Senior advocates like myself and my comrades in the League of Progressive Seniors sense the beginning of the end for senior centers and so we are making noise, a lot of noise. But none of us ever really goes to a senior center. It’s not that we wouldn’t be caught dead in one, it’s just that we’re not there yet. We might never be there.
My father, widowed at 89, lived across a ball field from the local senior center.
“You should go, Dad.”
“Nah, just a bunch of old people over there.”
And at the time, I remember laughing at his reaction and being a little proud that my healthy, capable father didn’t want to be lumped in with old people but he was in fact old, very old, and lonely as only a man widowed after a 64 year marriage could be. But I reinforced the stigma of aging by basically patting him on the back for repudiating his own age peers.
The stigma of aging is profound and powerful, at its most intense when we who are old accept the stigma as valid. I’ve been struggling against that by being very public about my age and calling out ageism when I see it in conversations or social media. I want to be a role model for meaningful aging, not so much to other people but to myself, hoping my external life of action and community involvement will beat back my internal fear and loathing of my age.
“You’re not old,” a younger colleague said to me yesterday. “I wouldn’t consider you old.”
Why? Because to consider me old would put me in a stigmatized group? And you like me too much to do that? That’s sweet.

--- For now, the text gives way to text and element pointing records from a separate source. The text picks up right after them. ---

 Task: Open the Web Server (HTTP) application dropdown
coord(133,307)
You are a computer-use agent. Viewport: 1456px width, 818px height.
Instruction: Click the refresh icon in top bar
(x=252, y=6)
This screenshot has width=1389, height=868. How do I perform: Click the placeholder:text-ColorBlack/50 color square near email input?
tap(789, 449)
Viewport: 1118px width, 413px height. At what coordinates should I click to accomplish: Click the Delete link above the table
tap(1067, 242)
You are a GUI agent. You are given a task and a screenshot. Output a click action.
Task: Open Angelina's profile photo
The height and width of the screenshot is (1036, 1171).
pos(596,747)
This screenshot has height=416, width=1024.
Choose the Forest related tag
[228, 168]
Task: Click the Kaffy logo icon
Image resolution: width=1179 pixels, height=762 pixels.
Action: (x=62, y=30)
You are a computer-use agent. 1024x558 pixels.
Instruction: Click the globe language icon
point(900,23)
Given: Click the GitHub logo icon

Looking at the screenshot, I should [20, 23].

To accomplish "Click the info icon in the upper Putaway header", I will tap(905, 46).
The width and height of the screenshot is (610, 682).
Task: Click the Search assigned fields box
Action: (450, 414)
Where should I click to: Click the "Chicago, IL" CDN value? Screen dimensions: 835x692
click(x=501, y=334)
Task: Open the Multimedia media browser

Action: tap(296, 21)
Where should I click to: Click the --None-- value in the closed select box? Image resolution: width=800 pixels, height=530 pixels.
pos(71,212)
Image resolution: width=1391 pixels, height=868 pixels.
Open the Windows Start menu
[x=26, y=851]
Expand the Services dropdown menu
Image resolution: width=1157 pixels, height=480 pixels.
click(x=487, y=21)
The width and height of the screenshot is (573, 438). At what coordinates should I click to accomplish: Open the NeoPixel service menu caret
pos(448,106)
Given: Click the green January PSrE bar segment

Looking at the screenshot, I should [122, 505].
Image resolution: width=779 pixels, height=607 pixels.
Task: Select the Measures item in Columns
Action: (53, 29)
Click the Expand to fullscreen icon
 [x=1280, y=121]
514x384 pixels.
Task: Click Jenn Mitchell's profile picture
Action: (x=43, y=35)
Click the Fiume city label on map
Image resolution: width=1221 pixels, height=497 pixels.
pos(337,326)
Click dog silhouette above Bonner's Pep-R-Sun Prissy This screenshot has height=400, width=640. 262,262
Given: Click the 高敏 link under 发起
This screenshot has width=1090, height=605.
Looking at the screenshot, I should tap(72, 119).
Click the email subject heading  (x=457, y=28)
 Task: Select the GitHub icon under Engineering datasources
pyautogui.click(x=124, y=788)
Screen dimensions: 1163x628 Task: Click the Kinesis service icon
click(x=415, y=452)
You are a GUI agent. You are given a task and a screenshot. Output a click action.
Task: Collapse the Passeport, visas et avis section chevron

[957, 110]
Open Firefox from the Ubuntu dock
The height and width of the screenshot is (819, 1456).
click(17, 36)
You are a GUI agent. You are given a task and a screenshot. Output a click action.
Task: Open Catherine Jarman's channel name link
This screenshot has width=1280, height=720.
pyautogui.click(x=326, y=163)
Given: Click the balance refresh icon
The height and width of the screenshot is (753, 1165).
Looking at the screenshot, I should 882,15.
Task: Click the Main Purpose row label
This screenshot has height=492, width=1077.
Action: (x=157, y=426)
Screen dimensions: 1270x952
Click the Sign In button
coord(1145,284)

A local think tank released a study of senior centers called “Young at Heart.” To me that put the stigma of senior centers in capital letters. Of course, they think, old people would want to be young at heart because that would be tons better than being what they are – old at heart. The title felt weird and patronizing, like we were worn out adults on our way to become children again.
Even though I hang around with younger people a lot of the time, there is a great comfort and camaraderie being with people my age. We are funny and profane, wise but impatient. We don’t, after all, have all the time in the world. We understand each other’s jokes and remember the mistakes and painful alliances from years ago. We feel free and triumphant in a lot of ways but, despite that joyfulness, we are often stuck in the mud of stigma, not coming from other people, coming from ourselves.
Maybe senior centers, reimagined, could be the place where we learn to love the age we are. Maybe a different kind of senior center might have gotten my father to cross that ball field and be with people who remembered Benny Goodman and could dance a great swing. We need to be with people who know the words to Dylan’s songs and want to compare notes on anti-war protests. We’re out here. We just need some magic.